1983 é ano de novas mexidas na formação, com a entrada de Francis como segundo guitarrista e de Zé Matos, no baixo, substituindo Carlos Peres, que entrara entretanto para a banda – não se sabe exatamente quando porque a folha de promoção é omissa e, confesso, eu próprio não me lembro bem. Ao certo sabe-se que é deste ano o mini-álbum “Ares e Bares de Fronteira”. O ano seguinte é negro na carreira do grupo. O baterista Zé Carvalho sofre um acidente de automóvel e tem de ser substituído por Luís Espírito Santo. Zé Carvalho acaba mesmo por abandonar definitivamente. O novo homem dos batuques passa a ser Hipo. No baixo, Zé Matos troca com Fernando Delaère. Não querendo fazer humor negro, pode dizer-se que a fatalidade contribuiu ainda mais para “fazer” o nome dos UHF. Mas pronto, o pior já passara e os UHF voltam-se para procedimentos mais suaves. Um single intitulado “De Carrocel” e uma participação no álbum infantil “Abbacacadabra” são sintomáticos desta nova atitude. Por outro lado, o álbum deste ano chama-se “Puseste o Diabo em mim”, o que contradiz um pouco o acima enunciado.
Parece que o lugar de baterista nos UHF é o mais disputado de todos. Mais um Zé, desta vez Cadela, e Rui Velez procuram aquecer o lugar, vamos a ver se o conseguem. No álbum, “Ao Vivo em Almada – No Jogo da Noite”. Em 1986, que é o ano que vem a seguir, há mais mudanças, mas começo a ficar um pouco farto e confuso no meio de tantos nomes. Afinal, os UHF não são uma outra designação para AMR (António Manuel Ribeiro)? É neste ano que os AMR gravam um vídeo para o programa “1,2,3”, contendo o tema “Até às Tantas”. Já em 1987, o álbum de estreia a solo de António Samuel Caeiro, com título “É Hoje, Agora”, ao mesmo tempo que os XYZ passam a quinteto com a entrada para o baixo de Xana Sin e de Gil (sem apelido) para as teclas. O Luís Espírito Santo toma definitivamente (até ver) conta da bateria.

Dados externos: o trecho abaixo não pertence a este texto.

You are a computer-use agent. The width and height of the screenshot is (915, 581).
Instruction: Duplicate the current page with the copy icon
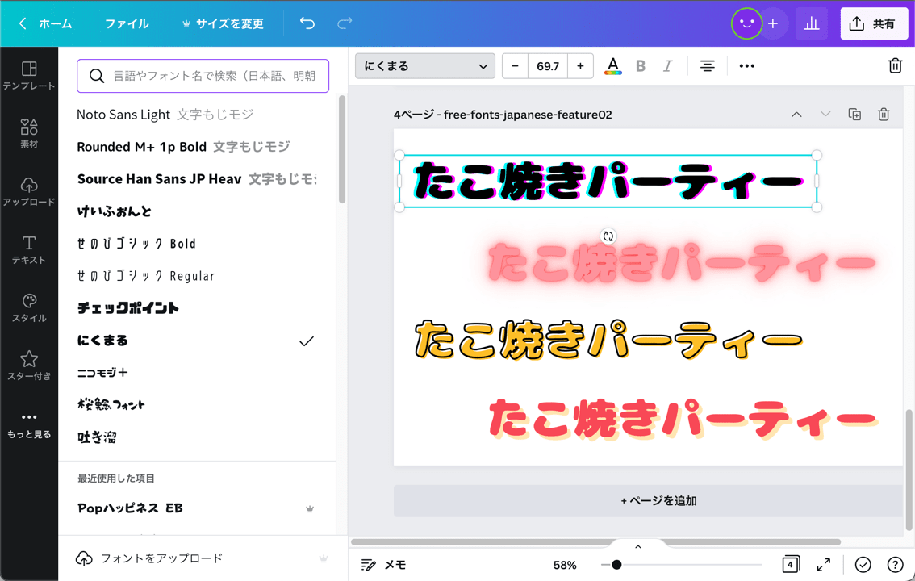(854, 114)
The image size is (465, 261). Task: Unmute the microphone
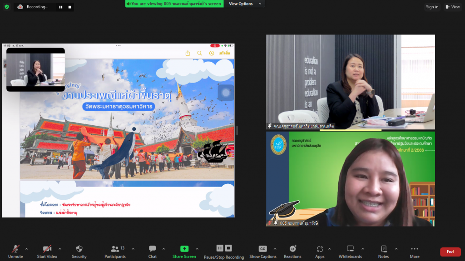15,249
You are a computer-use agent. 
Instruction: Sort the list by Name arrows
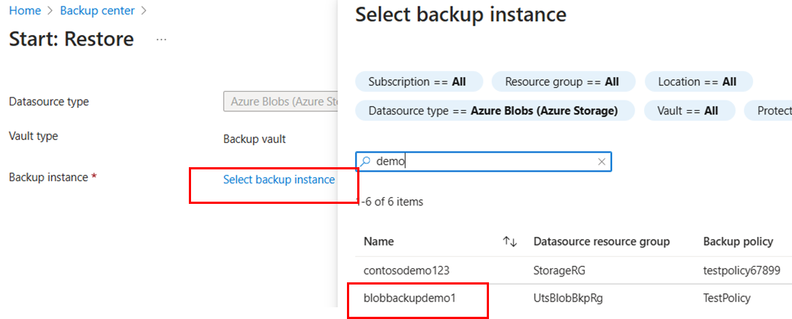(510, 241)
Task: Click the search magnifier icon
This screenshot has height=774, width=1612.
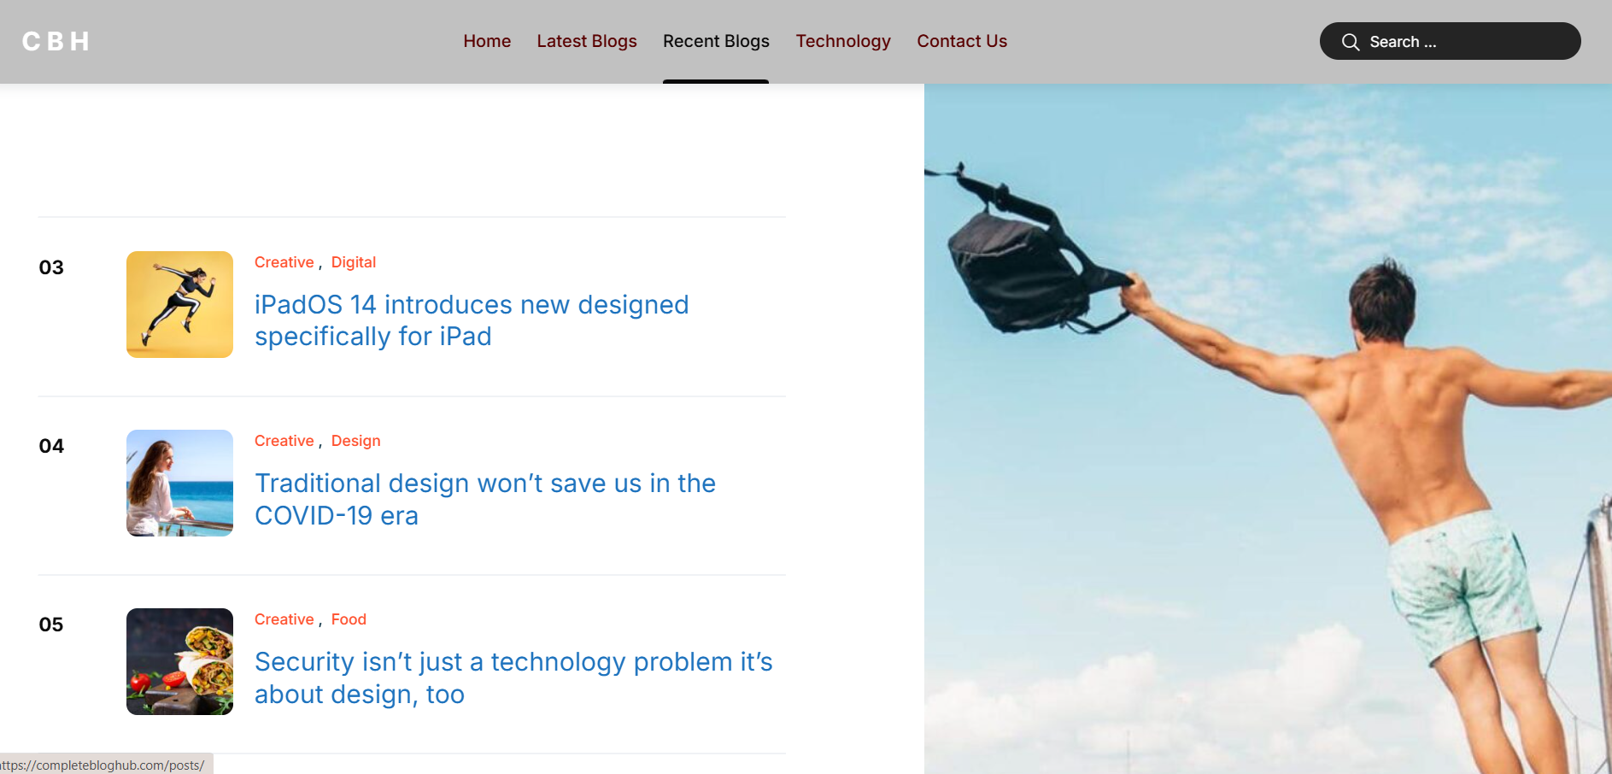Action: tap(1350, 42)
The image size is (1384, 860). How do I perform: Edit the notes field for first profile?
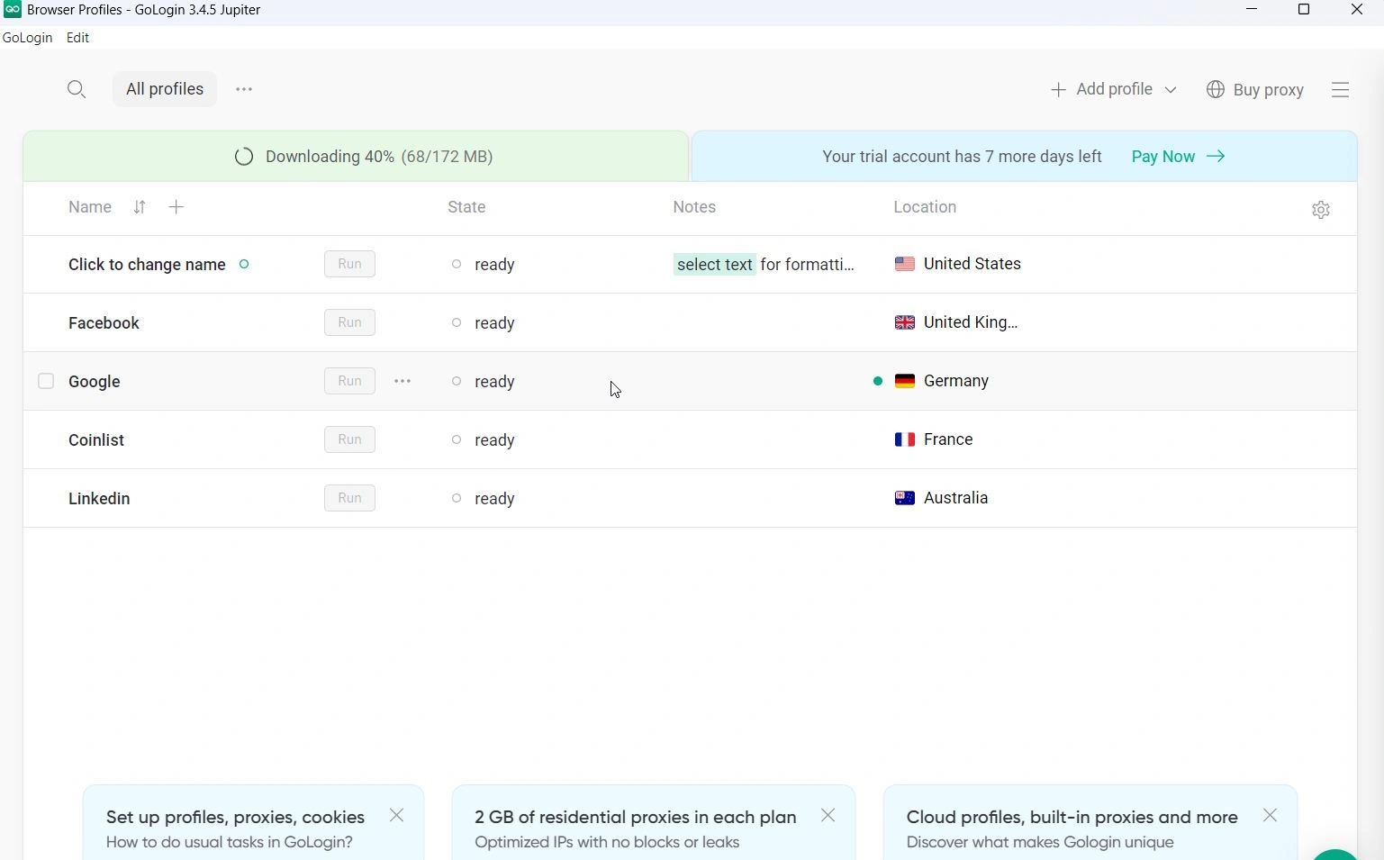click(764, 265)
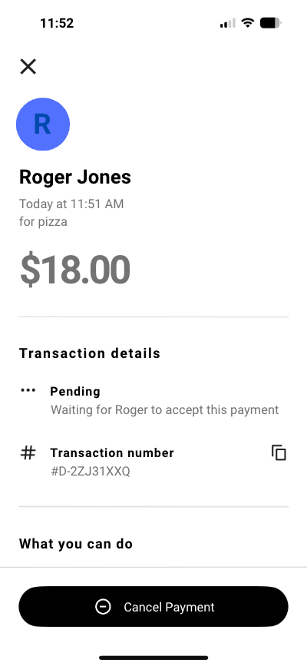The image size is (307, 666).
Task: Close the transaction details screen
Action: [x=28, y=67]
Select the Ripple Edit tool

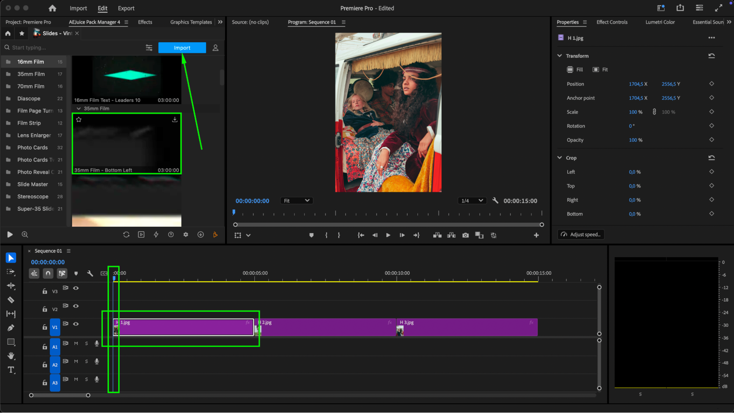[x=11, y=286]
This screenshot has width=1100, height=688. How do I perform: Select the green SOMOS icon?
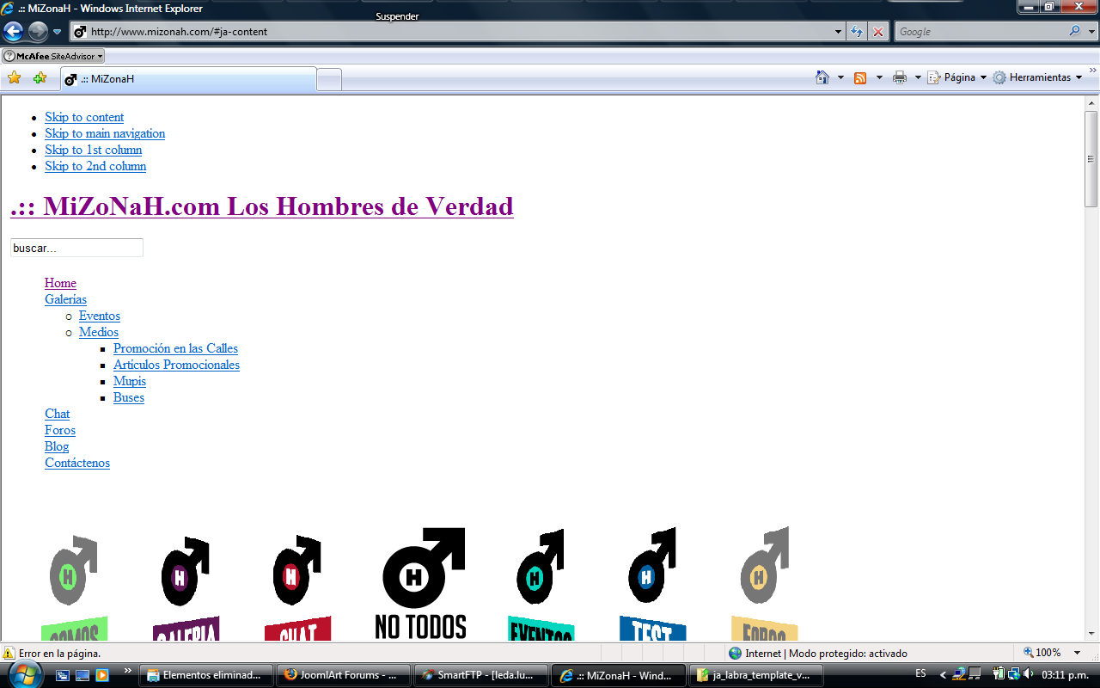click(72, 572)
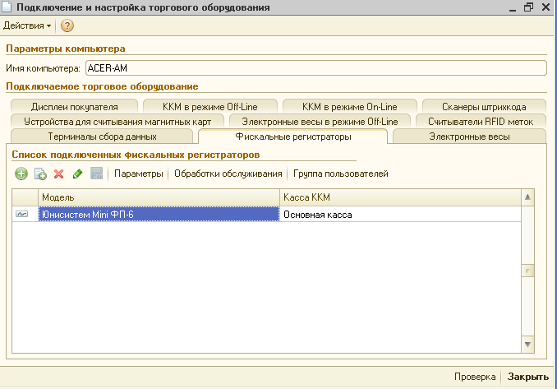Screen dimensions: 557x389
Task: Click Группа пользователей button
Action: (x=341, y=174)
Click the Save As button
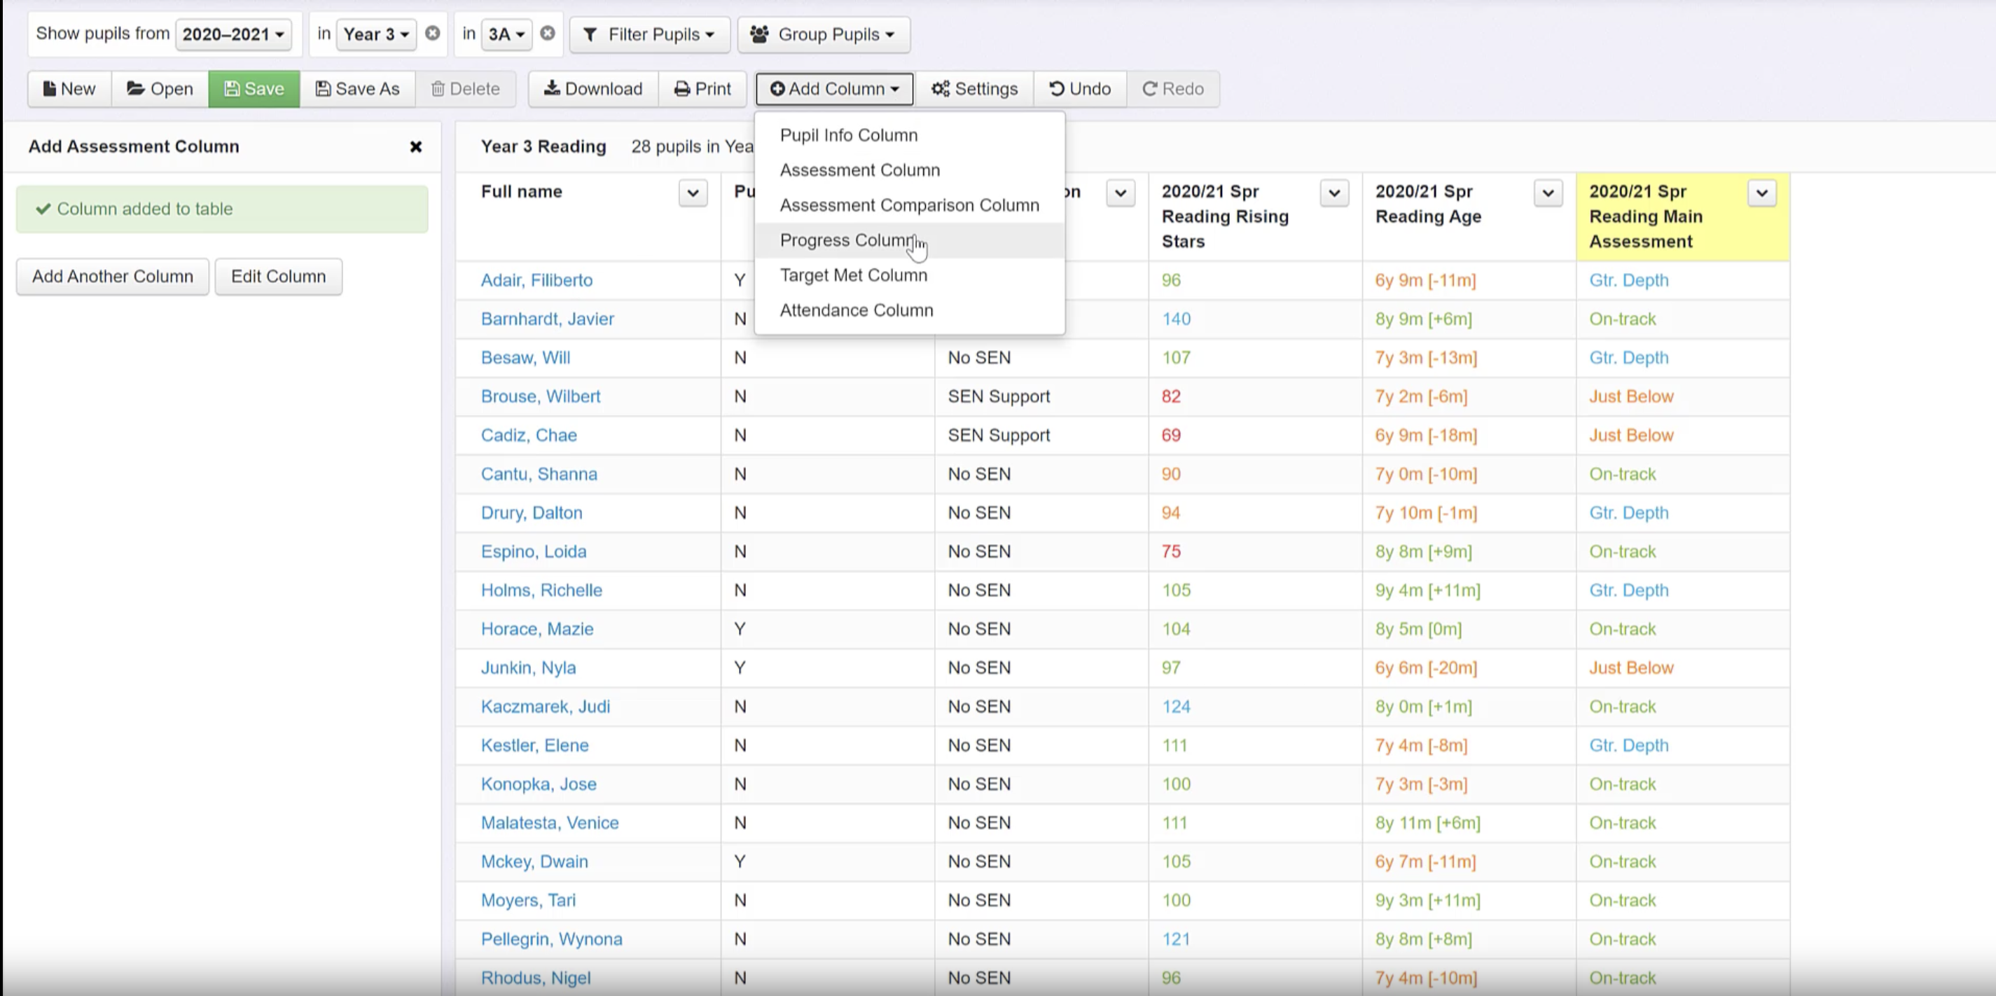Viewport: 1996px width, 996px height. pyautogui.click(x=357, y=88)
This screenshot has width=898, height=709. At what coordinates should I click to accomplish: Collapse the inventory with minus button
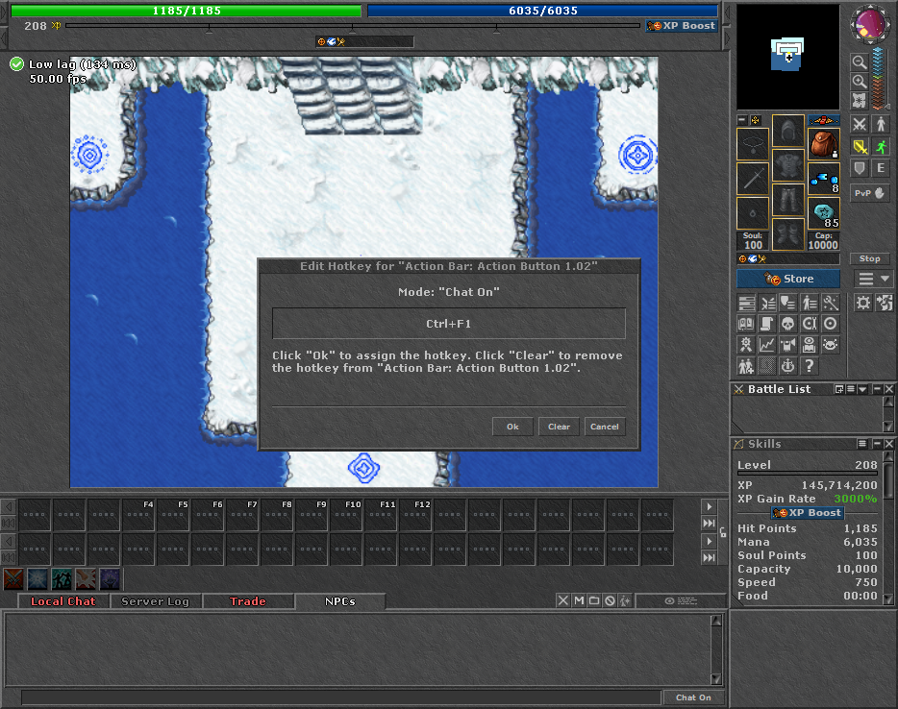pyautogui.click(x=742, y=120)
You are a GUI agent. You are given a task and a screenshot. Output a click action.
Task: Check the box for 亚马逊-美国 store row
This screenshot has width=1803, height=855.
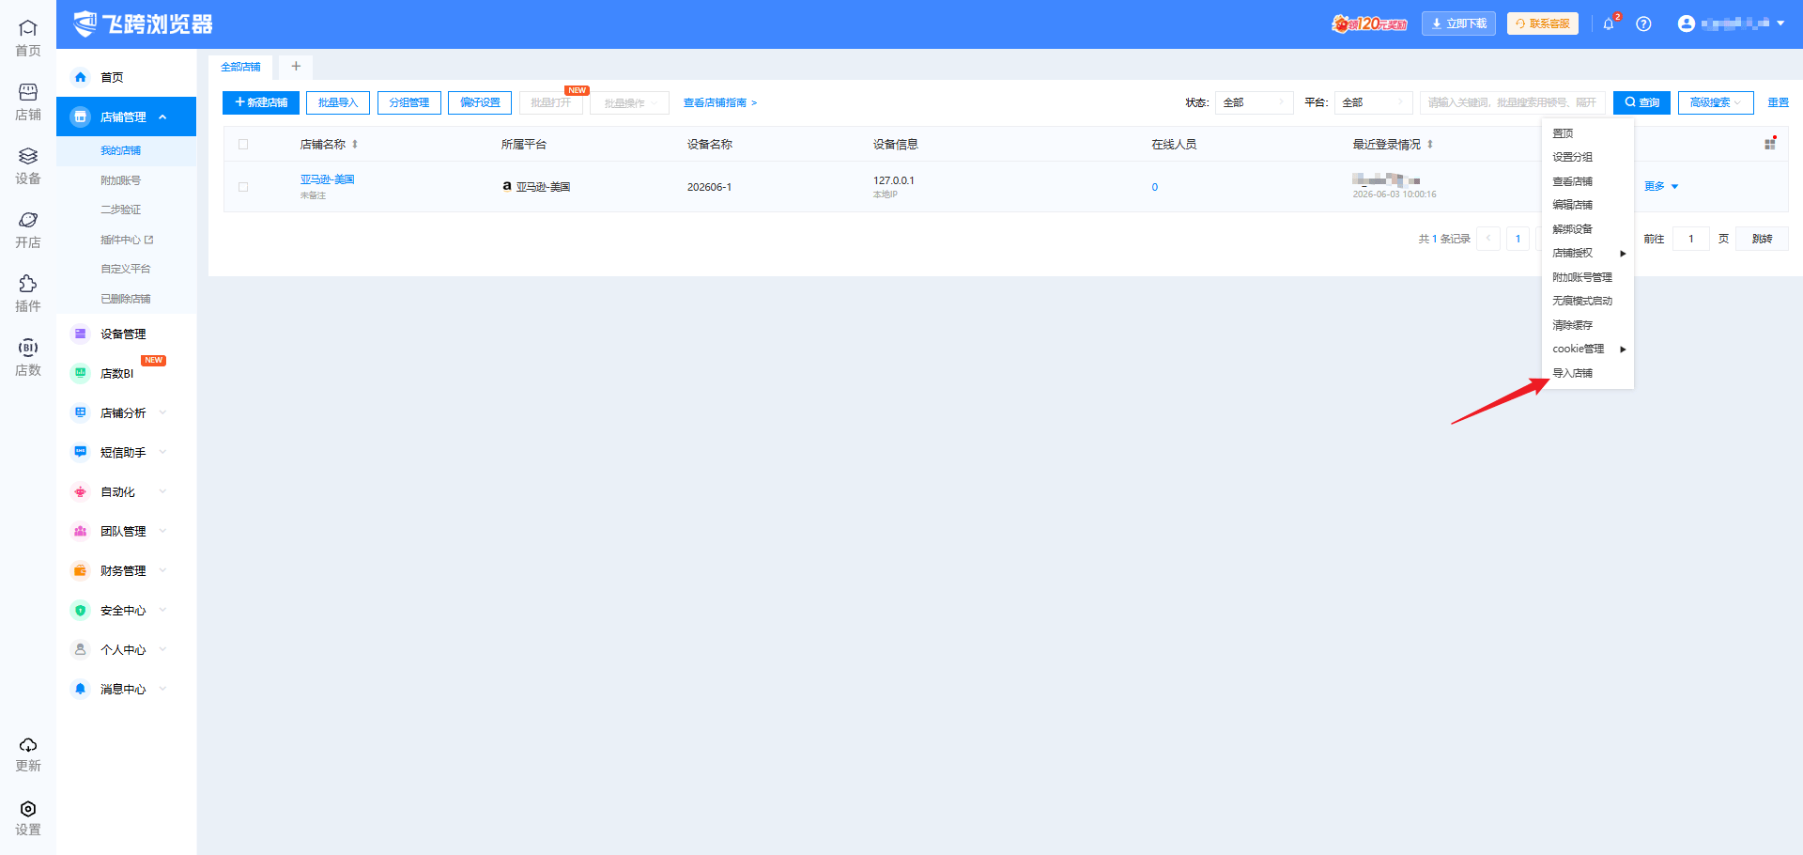tap(243, 187)
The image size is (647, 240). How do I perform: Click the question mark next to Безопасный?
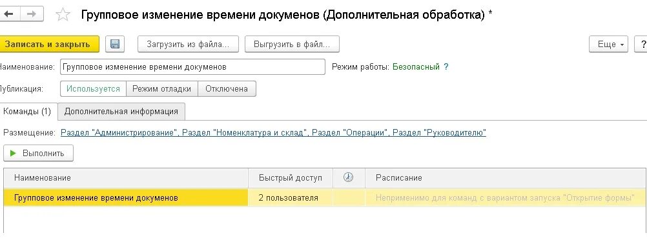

Contrato com a Edisom e mais dois singles “Na Tua Cama”, ainda por cima “Em Violência” e sobretudo indecentemente “Em Lugares Incertos”, como refere o título do mini-LP do mesmo nome. Tudo isto em “Noites Negras de Azul”, até agora o álbum mais recente. Mais alterações e confusões no entra-e-sai (salvo seja) da banda. No ano passado, saiu o maxi com três temas; “Hesitar”, “Esta Mentira à Solta” e “(Fogo) Tanto me Atrais”. É a fase (inevitável, na via sacra do estrelato) da introspeção e autoculpabilização. “Onde é que terei errado?”, “Terá valido a pena?” e outras angústias do estilo quando o dinheiro começa a “entrar” e a consciência a pesar. Que fazer? Desistir em nome da pureza de intenções, ou sacrificar o nome e a integridade conseguidos à custa de muito suor e sofrimento, em troca do infame e vil metal? A melhor solução é escrever novas canções relatando a grande infelicidade que é ter dinheiro e sucesso.